IL VIAGGIO

Nelle case, dietro le finestre, pulsano universi, mondi dinamici, passioni e abbandoni, volti e movimenti, nascita e morte. Intrecci di vita che, ogni volta che riescono ad oltrepassare la porta si inondano del fuori e condividono il battito del mondo. Non sempre è così. Qualche volta succede.
Le valigie sono sintesi, molta vita racchiusa in poco spazio. L'imprescindibile, l'essenziale, una porzione dell'universo che lasci alle spalle e che ritroverai, quando il viaggio sarà giunto alla fine.
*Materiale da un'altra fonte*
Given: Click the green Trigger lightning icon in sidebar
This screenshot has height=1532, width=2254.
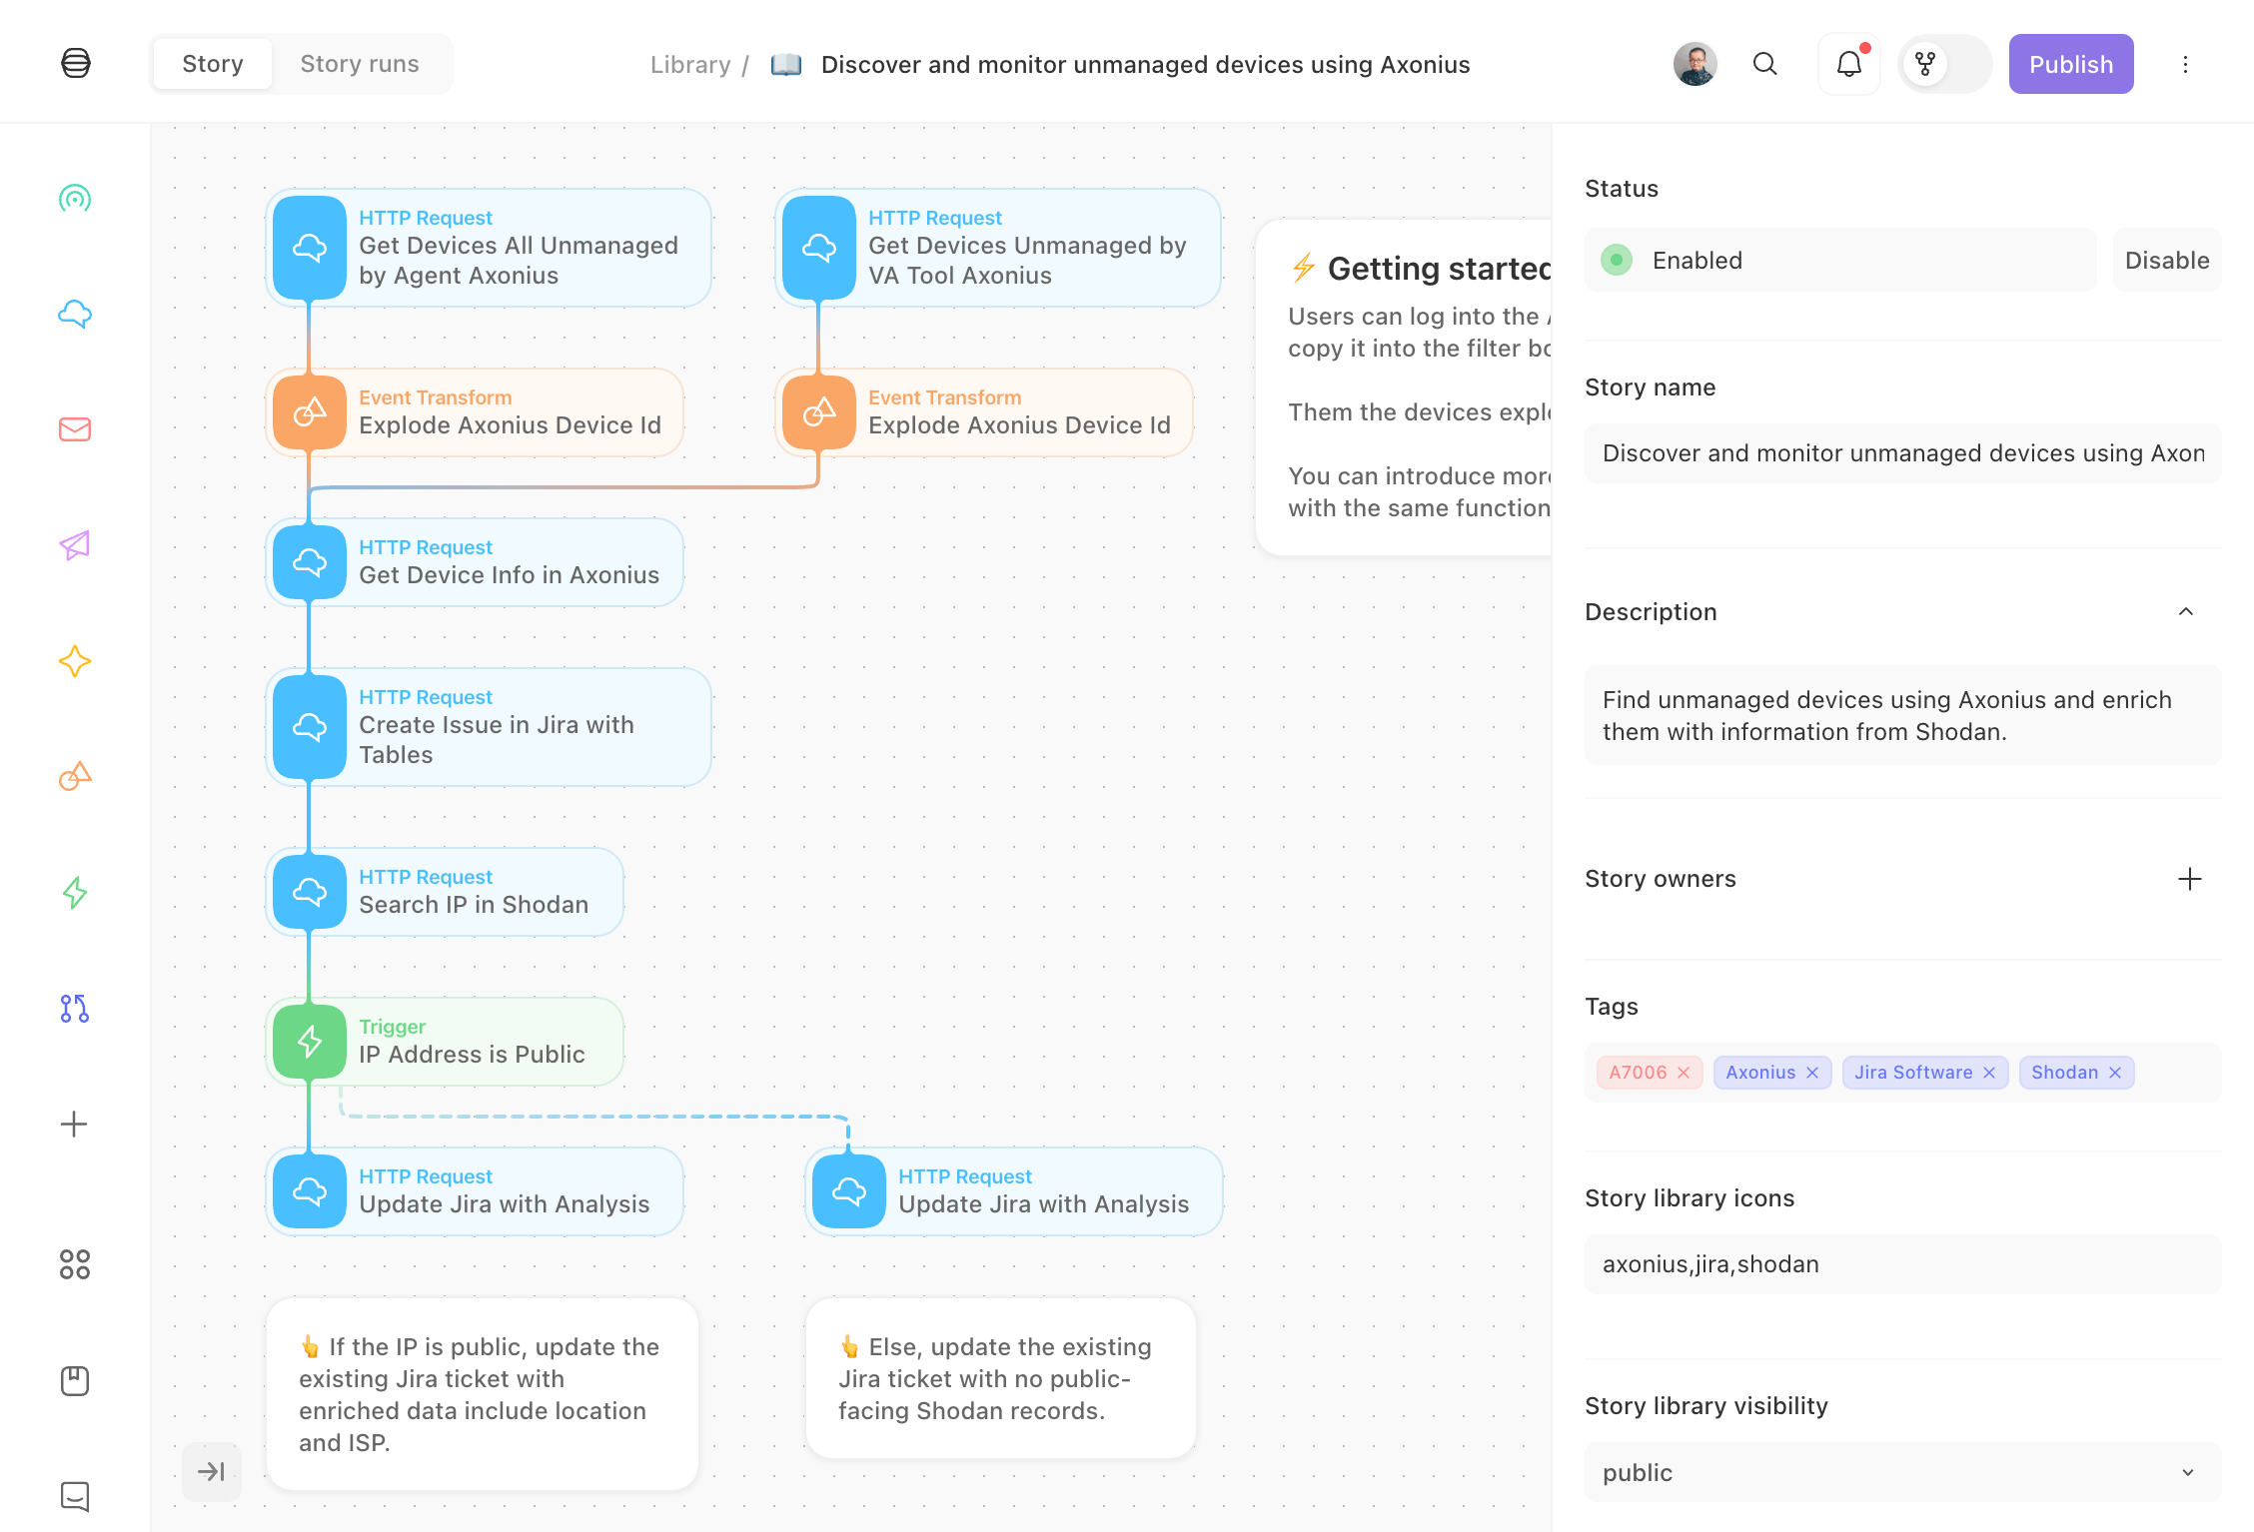Looking at the screenshot, I should pyautogui.click(x=75, y=892).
Nel 76 il nostro giovane gruppo oltrepassò la porta, dall'Argentina verso l'Europa. Verso l'ignoto.
Persone con valigie, qualche costume teatrale sintetico e povero, e una data per il ritorno: 90 giorni dopo.
Furono 25 anni.
Quel viaggio non ebbe mai fine, si trasformò in esilio e la casa, quella del mio universo, fu abbandonata.
Il sanguinario colpo di stato dei militari argentini ci sorprese lontano, il ritorno era la fine certa, morte in attesa di noi.
Tornai due anni dopo, sola e solo per bruciare la mia biblioteca, abbracciare mia madre e mia sorella, riempire nuove valigie con ciò che era possibile portare e poi via, verso quel nuovo paese del mio destino che si chiamava Italia, dove mi sono sempre sentita straniera.

L'esilio e me non siamo mai andati d'accordo. Sono nata e cresciuta in una città di cui ero e sono ancora innamorata.
Io, figlia di Buenos Aires, amo perdutamente l'odore di quelle pietre, strade, volti che vedo anche senza vedere. Viaggio spesso dentro, i passi dell'anima mi riportano là e là sempre sto tornando.

La scelta di vita che allora facemmo, con il nostro teatro negli spazi aperti, è quella di viaggiare, sempre, ovunque, comunque, dove ci porta il destino.
Non esiste ritorno possibile, sebbene tornando in patria, perché non sarà mai più lo stesso.
Il nostro teatro è fatto e vissuto da cittadini del mondo che, armati di camion e furgoni, portano il loro instancabile messaggio là, sin dove le valigie riescono a seguirci.

La vita dei teatri ci soffoca.
Per questo la strada, la piazza, luogo di nessuno e di tutti, terra sconfinata dove puoi incontrare i tuoi simili senza pretendere niente, comunicando tramite gesti e danze, musica e universali linguaggi.

Da allora ho viaggiato molto, per paesi e continenti ; ho viaggiato attraverso il mondo dei così detti "folli", lavorando per anni insieme a loro e imparando l'umiltà di essere diversi; nei mondi dei carcerati , dei drogati , dei bambini di strada. Ho viaggiato insieme ai miei compagni svelando segreti magnifici e trasformandoli in spettacoli; ho viaggiato nei misteri della conoscenza e in quelli della meditazione; ho viaggiato morendo tante volte di strane malattie, per poi resuscitare e assaporare ancora il gusto della vita .

Oggi sto tornando, lentamente, colma di emozione, di stupore, al mio paese.
Con una valigia piena della mia arte matura e riconosciuta da tanti, in tanti mondi.

Sono cresciuta in questi anni come regista teatrale e compositrice.
Maestra d'attori, madre di figli ormai adulti che sono attori e cineasti e che inesorabilmente viaggiano in spazi aperti, odiano le cinture che premono la vita, respirano il mondo.
Così fu per mia madre, attrice, scappata dalla Polonia perché ebrea e così per mio padre, i cui genitori migrarono dalla Russia.

Il viaggio delle vite si ripete, il cerchio del destino è ancora aperto.